Segment Start: Exercise inputs

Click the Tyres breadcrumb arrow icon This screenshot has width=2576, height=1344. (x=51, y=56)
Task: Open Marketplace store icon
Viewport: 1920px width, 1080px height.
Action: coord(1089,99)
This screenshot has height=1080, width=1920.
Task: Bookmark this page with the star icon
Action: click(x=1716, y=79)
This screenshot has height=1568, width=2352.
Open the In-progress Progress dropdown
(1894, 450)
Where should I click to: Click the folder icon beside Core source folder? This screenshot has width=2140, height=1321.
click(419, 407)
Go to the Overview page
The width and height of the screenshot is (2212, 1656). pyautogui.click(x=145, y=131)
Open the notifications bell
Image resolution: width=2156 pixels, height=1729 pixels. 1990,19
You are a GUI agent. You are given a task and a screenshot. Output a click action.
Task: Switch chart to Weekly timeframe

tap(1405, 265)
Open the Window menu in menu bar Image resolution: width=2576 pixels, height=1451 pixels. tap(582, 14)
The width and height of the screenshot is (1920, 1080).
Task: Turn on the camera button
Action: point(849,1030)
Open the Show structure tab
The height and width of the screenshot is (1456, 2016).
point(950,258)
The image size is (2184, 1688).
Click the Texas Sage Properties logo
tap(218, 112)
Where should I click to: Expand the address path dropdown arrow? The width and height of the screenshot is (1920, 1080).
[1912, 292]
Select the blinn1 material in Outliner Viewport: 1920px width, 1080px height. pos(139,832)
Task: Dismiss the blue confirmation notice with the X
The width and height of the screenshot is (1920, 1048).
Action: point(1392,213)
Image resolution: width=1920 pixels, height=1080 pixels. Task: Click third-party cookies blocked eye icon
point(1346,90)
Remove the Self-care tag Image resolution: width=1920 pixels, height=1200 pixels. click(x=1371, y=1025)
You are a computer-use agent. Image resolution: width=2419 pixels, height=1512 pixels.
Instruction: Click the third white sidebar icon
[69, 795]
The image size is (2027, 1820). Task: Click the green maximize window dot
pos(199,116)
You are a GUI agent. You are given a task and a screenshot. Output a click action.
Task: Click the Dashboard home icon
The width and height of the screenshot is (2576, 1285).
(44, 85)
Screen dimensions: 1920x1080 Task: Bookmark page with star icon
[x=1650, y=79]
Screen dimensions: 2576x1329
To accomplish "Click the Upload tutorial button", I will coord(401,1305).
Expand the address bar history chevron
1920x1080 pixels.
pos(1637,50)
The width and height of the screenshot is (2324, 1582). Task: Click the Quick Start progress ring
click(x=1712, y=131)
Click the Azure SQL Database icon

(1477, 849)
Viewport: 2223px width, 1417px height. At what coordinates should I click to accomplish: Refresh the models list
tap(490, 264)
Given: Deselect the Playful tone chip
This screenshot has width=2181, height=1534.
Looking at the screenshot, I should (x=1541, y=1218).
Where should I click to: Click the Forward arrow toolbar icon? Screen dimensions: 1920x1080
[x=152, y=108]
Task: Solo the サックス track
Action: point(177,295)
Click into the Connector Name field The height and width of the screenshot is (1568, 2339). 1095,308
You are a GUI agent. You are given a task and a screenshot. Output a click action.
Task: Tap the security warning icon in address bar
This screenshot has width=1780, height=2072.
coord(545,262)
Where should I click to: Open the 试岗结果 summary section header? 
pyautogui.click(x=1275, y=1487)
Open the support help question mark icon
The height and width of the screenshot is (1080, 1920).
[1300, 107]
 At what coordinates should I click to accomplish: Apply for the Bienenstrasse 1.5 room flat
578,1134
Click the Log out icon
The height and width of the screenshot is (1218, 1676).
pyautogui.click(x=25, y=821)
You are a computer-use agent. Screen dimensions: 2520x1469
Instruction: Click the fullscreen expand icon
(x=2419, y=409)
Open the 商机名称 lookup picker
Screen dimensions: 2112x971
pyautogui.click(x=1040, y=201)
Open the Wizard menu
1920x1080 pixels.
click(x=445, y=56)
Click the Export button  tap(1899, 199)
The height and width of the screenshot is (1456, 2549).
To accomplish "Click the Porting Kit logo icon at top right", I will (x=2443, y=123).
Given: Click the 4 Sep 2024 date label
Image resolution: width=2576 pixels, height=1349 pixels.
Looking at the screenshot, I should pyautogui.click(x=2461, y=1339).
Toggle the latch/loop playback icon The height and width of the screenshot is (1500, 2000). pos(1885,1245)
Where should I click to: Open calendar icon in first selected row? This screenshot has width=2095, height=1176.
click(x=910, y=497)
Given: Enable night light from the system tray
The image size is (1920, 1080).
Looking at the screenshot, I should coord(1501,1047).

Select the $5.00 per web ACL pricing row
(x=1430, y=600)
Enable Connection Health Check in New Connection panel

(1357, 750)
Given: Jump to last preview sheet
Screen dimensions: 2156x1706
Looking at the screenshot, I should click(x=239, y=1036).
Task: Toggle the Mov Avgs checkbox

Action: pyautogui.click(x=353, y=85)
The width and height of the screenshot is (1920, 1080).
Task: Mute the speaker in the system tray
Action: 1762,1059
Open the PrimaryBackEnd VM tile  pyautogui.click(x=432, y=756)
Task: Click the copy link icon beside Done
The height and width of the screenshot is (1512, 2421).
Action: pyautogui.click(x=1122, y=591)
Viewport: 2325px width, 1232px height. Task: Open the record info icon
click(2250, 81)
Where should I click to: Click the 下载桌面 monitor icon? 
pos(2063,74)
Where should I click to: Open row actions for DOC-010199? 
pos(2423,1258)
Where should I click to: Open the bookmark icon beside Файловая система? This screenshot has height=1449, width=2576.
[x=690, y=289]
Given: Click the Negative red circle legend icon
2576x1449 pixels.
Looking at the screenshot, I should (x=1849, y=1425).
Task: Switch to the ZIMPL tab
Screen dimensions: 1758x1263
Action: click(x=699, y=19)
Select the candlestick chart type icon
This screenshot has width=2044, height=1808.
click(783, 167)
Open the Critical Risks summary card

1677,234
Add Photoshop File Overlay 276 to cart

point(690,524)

Segment End: Exercise inputs

What you should do |
Report every line in the data above in which the word "computer" appears.

Answer to this problem |
You are a computer-use agent. Image resolution: width=2419 pixels, height=1512 pixels.
You are a computer-use agent. Screen dimensions: 2520x1469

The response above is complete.